Dans un jugement daté du 29 février 2024, la Cour de justice de l’Union européenne (CJUE) clarifie les critères selon lesquels un État membre peut restreindre un service permettant la mise en contact de pharmaciens et de clients pour la vente en ligne de médicaments.
L’affaire Doctipharma
Le jeudi 29 février 2024, la Cour de Justice de l’Union européenne (CJUE) a examiné le litige entre Doctipharma et l’Union des Groupements de pharmaciens d’officine (UDGPO). Doctipharma, une plateforme facilitant la mise en relation entre clients et pharmacies pour l’achat de médicaments sans prescription médicale, était au cœur de cette affaire.

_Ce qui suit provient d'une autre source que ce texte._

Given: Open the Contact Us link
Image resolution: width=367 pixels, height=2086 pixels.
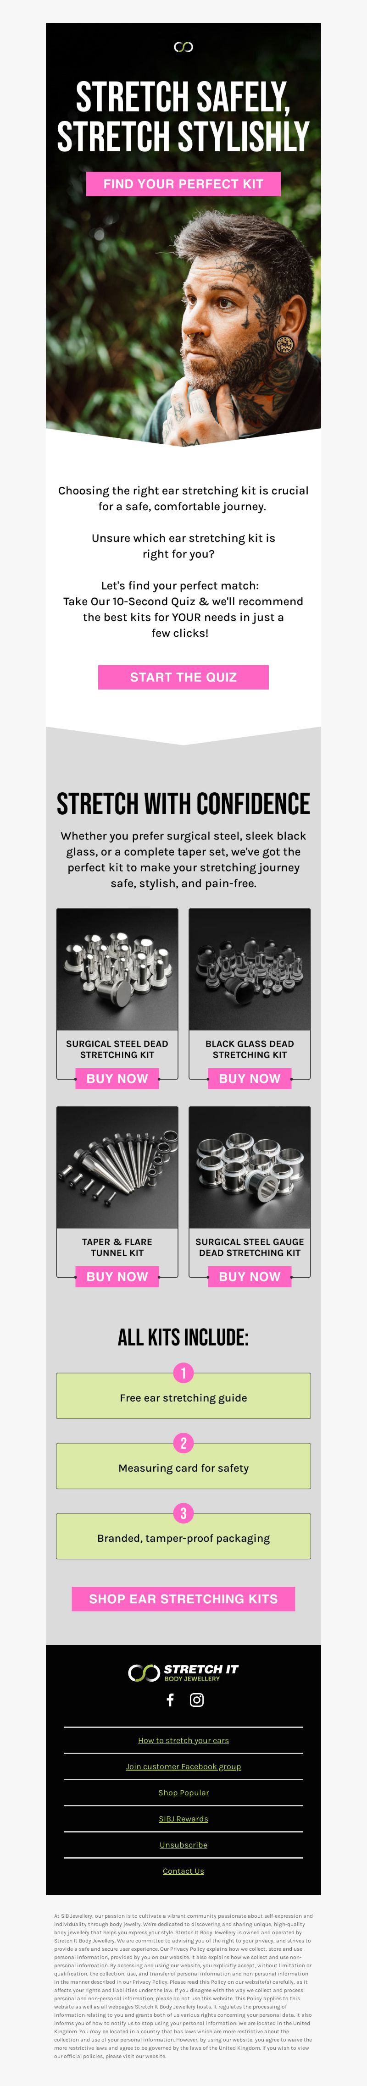Looking at the screenshot, I should 183,1871.
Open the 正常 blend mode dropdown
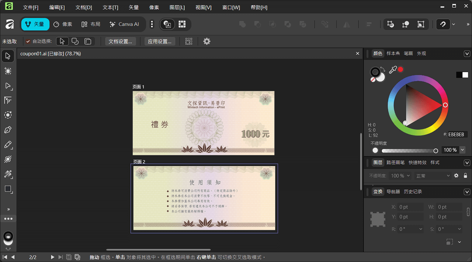Image resolution: width=472 pixels, height=262 pixels. coord(433,176)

En 2016, le tribunal de commerce de Nanterre avait initialement déclaré le site illicite pour la vente de médicaments et avait ordonné à Doctipharma de cesser son activité de commerce électronique de médicaments. Suite à un appel de Doctipharma, la cour d’appel de Versailles avait renversé cette décision, considérant que la plateforme était simplement un outil technique ne vendant pas directement des médicaments. Toutefois, la Cour de cassation a annulé cette décision et a renvoyé l’affaire devant la Cour d’Appel de Paris. C’est à ce stade que Doctipharma a invoqué le droit de l’Union européenne, conduisant la Cour d’Appel de Paris à suspendre son jugement.
Dans l’affaire Doctipharma, la question centrale portait sur la nature de la plateforme facilitant la mise en relation entre pharmaciens et clients : devait-elle être considérée simplement comme une plateforme technique ou avait-elle une autre caractéristique ?

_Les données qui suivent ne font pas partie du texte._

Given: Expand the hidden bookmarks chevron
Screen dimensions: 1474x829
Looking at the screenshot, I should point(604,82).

La CJUE a évité de répondre directement à cette question, laissant aux États membres le pouvoir de décider s’ils souhaitent interdire ou non ce type de service. Ainsi, les États membres ont la liberté d’interdire les services de mise en relation pour la vente en ligne de médicaments sans prescription médicale. La CJUE a souligné qu’il était inapproprié de comparer ce type de service à ceux facilitant la mise en relation entre clients et restaurants ou taxis, en raison de la nature particulière des produits impliqués, même sans ordonnance médicale.
Décisions de la cour : quelles conséquences sur la vente en ligne de médicaments ?
La Cour précise à cet égard que le service de mise en relation des pharmaciens d’officine et des patients potentiels pour la vente de médicaments relève de la notion de « service de la société de l’information » au sens du droit de l’Union.
Dans son arrêt, la Cour juge ce qui suit :
- lorsque le prestataire ne possédant pas la qualité de pharmacien est considéré comme procédant lui-même à la vente de médicaments non soumis à prescription, l’État membre sur le territoire duquel il est établi peut interdire la fourniture de ce service.
- En revanche, lorsque le prestataire concerné se borne, par une prestation propre et distincte de la vente, à mettre en relation des vendeurs et des clients, les États membres ne peuvent interdire ce service au motif que la société concernée participe au commerce électronique de vente de médicaments sans avoir la qualité de pharmacien.
En effet, si les États membres sont seuls compétents pour définir les personnes autorisées ou habilitées à vendre à distance au public au moyen de services de la société de l’information des médicaments non soumis à prescription médicale, ils doivent également veiller à ce que les médicaments soient offerts à la vente à distance au public au moyen de services de la société de l’information et ne sauraient par conséquent interdire un tel service pour les médicaments non soumis à prescription.